Problem set:
a) In the article on measuring neural network inference time, what range of inference times do most real-world applications require?
b) Please carry on the article about measuring neural network inference time, picking up right after its final sentence.

Text segment:
The Correct Way to Measure Inference Time of Deep Neural Networks
The network latency is one of the more crucial aspects of deploying a deep network into a production environment. Most real-world applications require blazingly fast inference time, varying anywhere from a few milliseconds to one second. But the task of correctly and meaningfully measuring the inference time, or latency, of a neural network requires profound understanding. Even experienced programmers often make common mistakes that lead to inaccurate latency measurements. The impact of these mistakes has the potential to trigger bad decisions and unnecessary expenditures.
In this post, we review some of the main issues that should be addressed to measure latency time correctly. We review the main processes that make GPU execution unique, including asynchronous execution and GPU warm up. We then share code samples for measuring time correctly on a GPU. Finally, we review some of the common mistakes people make when quantifying inference time on GPUs.

Record extracts:
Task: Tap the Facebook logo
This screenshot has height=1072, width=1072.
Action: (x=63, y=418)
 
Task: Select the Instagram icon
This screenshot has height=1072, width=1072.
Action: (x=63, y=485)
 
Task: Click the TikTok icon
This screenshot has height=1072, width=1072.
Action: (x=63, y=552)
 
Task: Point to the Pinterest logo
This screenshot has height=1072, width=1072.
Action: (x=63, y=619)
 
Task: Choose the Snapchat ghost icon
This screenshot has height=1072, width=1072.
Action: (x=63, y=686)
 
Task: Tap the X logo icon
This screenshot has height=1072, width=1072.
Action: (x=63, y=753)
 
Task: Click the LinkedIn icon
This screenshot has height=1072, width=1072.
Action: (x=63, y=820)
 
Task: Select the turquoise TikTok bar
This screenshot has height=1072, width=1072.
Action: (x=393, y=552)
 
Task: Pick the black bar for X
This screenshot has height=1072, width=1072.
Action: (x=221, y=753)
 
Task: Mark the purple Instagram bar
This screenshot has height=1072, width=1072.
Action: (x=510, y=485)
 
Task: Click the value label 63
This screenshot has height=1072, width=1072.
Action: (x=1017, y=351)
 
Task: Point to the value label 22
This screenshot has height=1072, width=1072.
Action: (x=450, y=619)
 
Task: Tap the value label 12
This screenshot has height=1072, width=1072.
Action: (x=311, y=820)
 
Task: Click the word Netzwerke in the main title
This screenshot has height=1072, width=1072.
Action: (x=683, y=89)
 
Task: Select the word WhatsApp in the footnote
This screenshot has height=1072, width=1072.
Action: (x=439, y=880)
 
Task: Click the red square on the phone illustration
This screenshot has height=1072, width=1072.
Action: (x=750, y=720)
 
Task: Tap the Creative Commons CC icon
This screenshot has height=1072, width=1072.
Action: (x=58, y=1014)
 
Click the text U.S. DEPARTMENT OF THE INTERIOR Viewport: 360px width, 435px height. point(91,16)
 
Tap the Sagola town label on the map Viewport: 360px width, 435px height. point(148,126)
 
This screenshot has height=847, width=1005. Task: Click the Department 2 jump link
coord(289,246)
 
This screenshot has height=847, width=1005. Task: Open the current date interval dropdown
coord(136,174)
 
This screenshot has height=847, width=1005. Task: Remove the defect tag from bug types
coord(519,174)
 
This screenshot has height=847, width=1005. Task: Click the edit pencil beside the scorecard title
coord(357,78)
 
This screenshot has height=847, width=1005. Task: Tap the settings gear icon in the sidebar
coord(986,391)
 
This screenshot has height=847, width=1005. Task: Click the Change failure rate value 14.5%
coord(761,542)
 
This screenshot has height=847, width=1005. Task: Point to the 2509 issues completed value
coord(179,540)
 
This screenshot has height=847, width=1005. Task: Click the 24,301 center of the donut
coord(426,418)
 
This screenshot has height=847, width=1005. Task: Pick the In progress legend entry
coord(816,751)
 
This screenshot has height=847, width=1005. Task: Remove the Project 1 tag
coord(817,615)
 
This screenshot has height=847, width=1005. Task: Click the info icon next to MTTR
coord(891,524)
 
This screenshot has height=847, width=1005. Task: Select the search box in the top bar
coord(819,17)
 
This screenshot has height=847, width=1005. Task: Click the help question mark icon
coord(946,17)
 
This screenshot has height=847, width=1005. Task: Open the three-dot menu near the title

Answer list:
a) Anywhere from a few milliseconds to one second.

b)
We begin by discussing the GPU execution mechanism. In multithreaded or multi-device programming, two blocks of code that are independent can be executed in parallel; this means that the second block may be executed before the first is finished. This process is referred to as asynchronous execution. In the deep learning context, we often use this execution because the GPU operations are asynchronous by default. More specifically, when calling a function using a GPU, the operations are enqueued to the specific device, but not necessarily to other devices. This allows us to execute computations in parallel on the CPU or another GPU.
Figure 1. Asynchronous execution. Left: Synchronous process where process A waits for a response from process B before it can continue working. Right: Asynchronous process A continues working without waiting for process B to finish.
Asynchronous execution offers huge advantages for deep learning, such as the ability to decrease run-time by a large factor. For example, at the inference of multiple batches, the second batch can be preprocessed on the CPU while the first batch is fed forward through the network on the GPU. Clearly, it would be beneficial to use asynchronism whenever possible at inference time.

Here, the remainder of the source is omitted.